My Heartstrings Come Undone

(This was going to be just a short post about a song that’s important to me and the Dreamer, then it turned into a much longer post about sacred marriage in general.)


“And now we’ve come full circle.”

Those were his words when a song I’d dedicated to him back when we first met–and I knew him under another name entirely–came up on my Spotify account.  When I was making a totally new playlist for him.

It had actually been several years since he’d played the song for me.  I’d listened to it from time to time on my own, but he hadn’t caused it come come when were were listening to music together (and my Husband is very good at shufflemancy and manipulating music.)

It’s buried deep with in the past, I hope it doesn’t last
It’s something I already chase, I already chase
I try to give it all away, but it’s never gonna fade
It’s something I don’t wanna face, I don’t wanna face

I know you feel it’s all the same, but I promise that’ll change
It’s something I already chase, I already chase
You know I’m trying to believe that you’re never gonna leave
It’s something I don’t wanna face, I don’t wanna face

There’s nothing left! The fear is gone!

When my heartstrings come undone
I will wait for you, pray for you
Before I make my final run
I will stay with you, decay with you

I know I’m not the perfect one, this pain has just begun
It’s something I already chase, I already chase
You bring me to a better path, it’s everything I asked
It’s something I don’t wanna face, I don’t wanna face

There’s nothing left! The fear is gone!
There’s nothing left! The fear is gone!

And when my heartstrings come undone
I will wait for you, pray for you
Before I make my final run
I will stay with you, decay with you

If you fade out without me, you’ll know all about me
If you fade out without me, you’ll know all…

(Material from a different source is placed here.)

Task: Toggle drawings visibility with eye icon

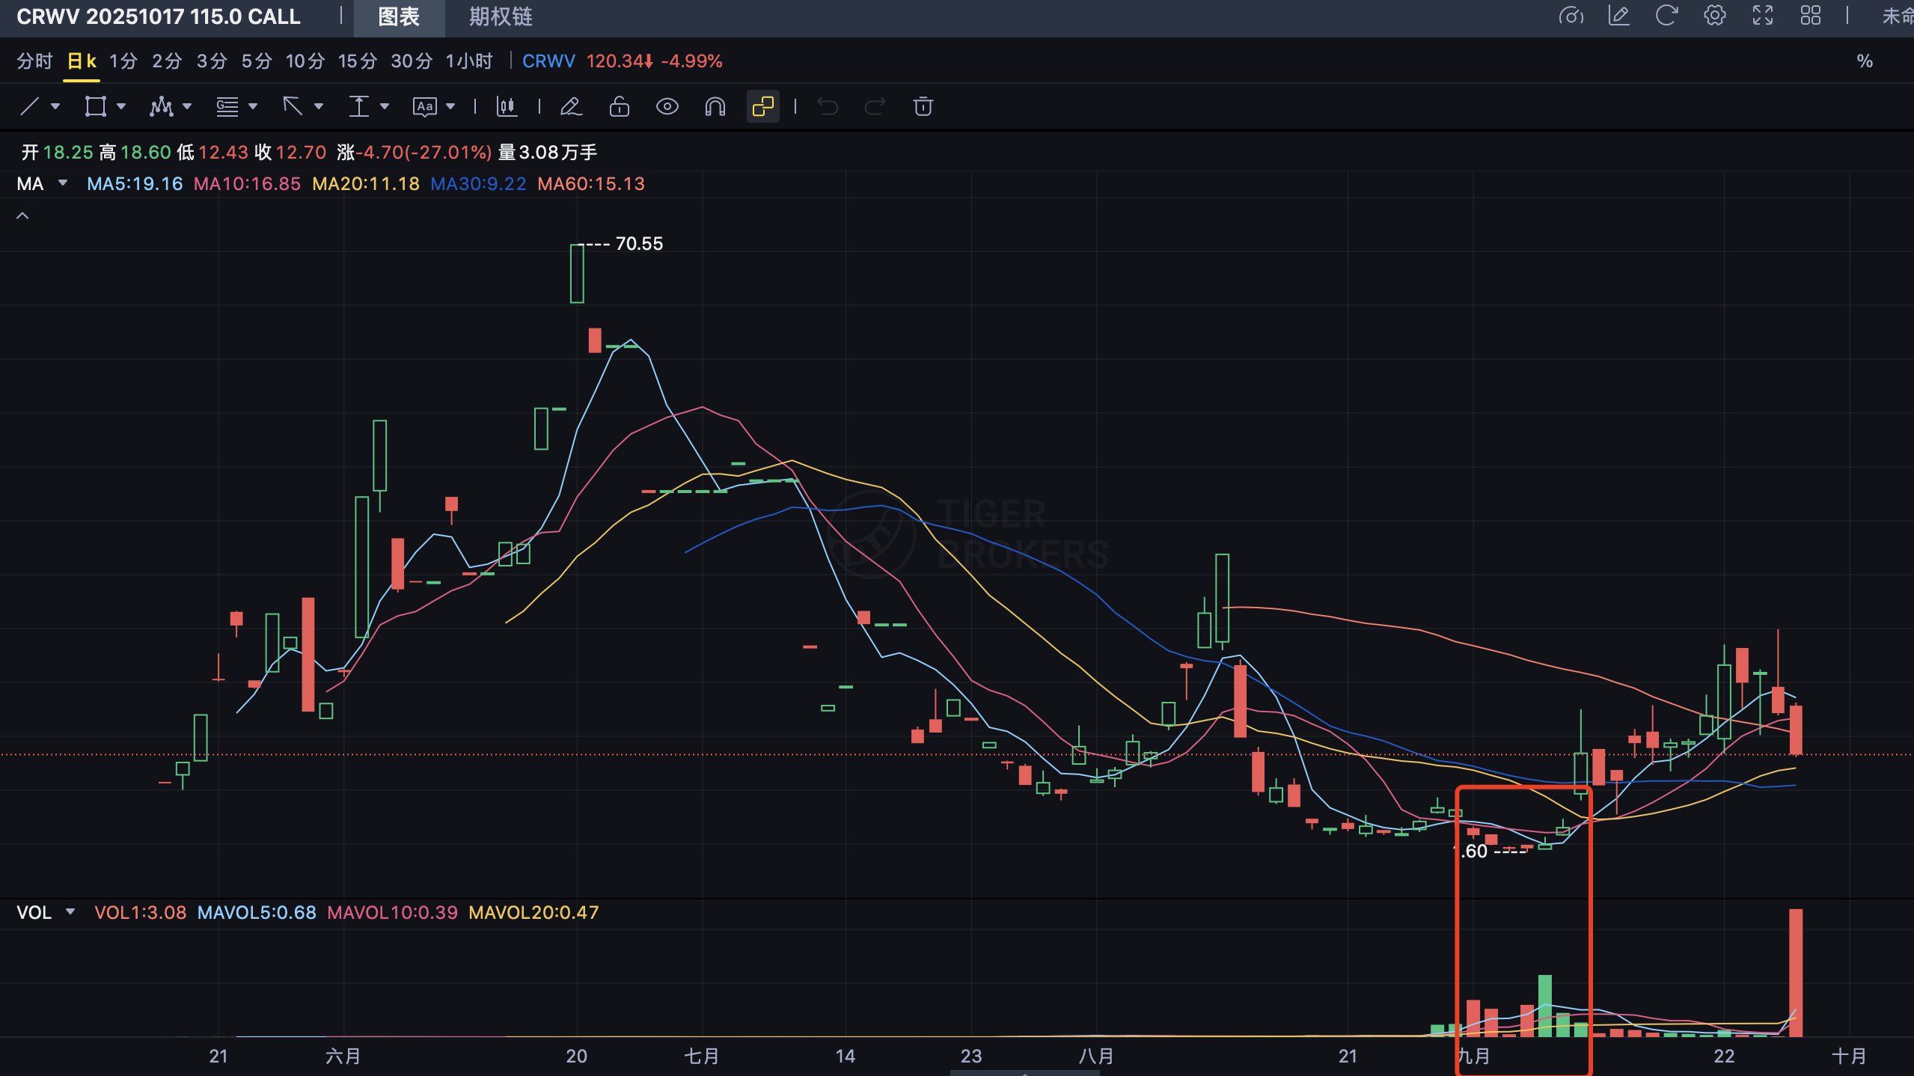Action: [x=667, y=106]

And when my heartstrings come undone
I will wait for you, pray for you
Before I make my final run
I will stay with you, decay with you

The theme of love and death being entwined was the reason why it reminded me of him in the first place.  Over time it’s taken on more significance, going from “this just reminds me of you” in a general way to “this reminds me of you” in a romantic way.


One of the things the song brings up is the theme of faithfulness.

He’s never demanded monogamy of me, or celibacy in any way (I’m asexual, so giving him a celibacy vow would have next to no point to it.)  We’ve talked about mortal partners, and he’s made it clear that he’s fine if I want to date someone here, and he’s also fine with me having a platonic partner of some kind.  He hasn’t demanded exclusiveness.  But he’s given it to me.

When I knew him under other names, I saw other spouses and lovers that I thought were his.  I tried to force myself to get over the intense feeling of anxiety and jealousy it gave me, tried to get over the sick feeling in my stomach at the thought of him being with someone else.  In response, he threw a million tarot readings, dreams, and love songs at me, each of them telling me that I was his only spouse.

“You’re everything to me, Varian,” he said.  “Everything.”

I can’t explain easily *how* I got over my feelings, how I learned to trust him and his words of faithfulness to me, but I did.  It was a process that took a very long time, but my Husband was patient with me through it all.


The Dreamer recently gave me his own set of vows; I won’t say what they were, or how he chose to seal them.  Simply that what may have at first glance seemed like an impromptu act on his part, wasn’t.

These vows required no response from me, no returning of the same ideas.  (To be perfectly honest, I was speechless at the moment–even though he’d given me a heads up earlier that afternoon that this would be a thing.)  After he gave me his vows, we simply held each other, both of us knowing that this had deepened our relationship even further.

Hail, the Dreamer, who’s Love for me falls like rain.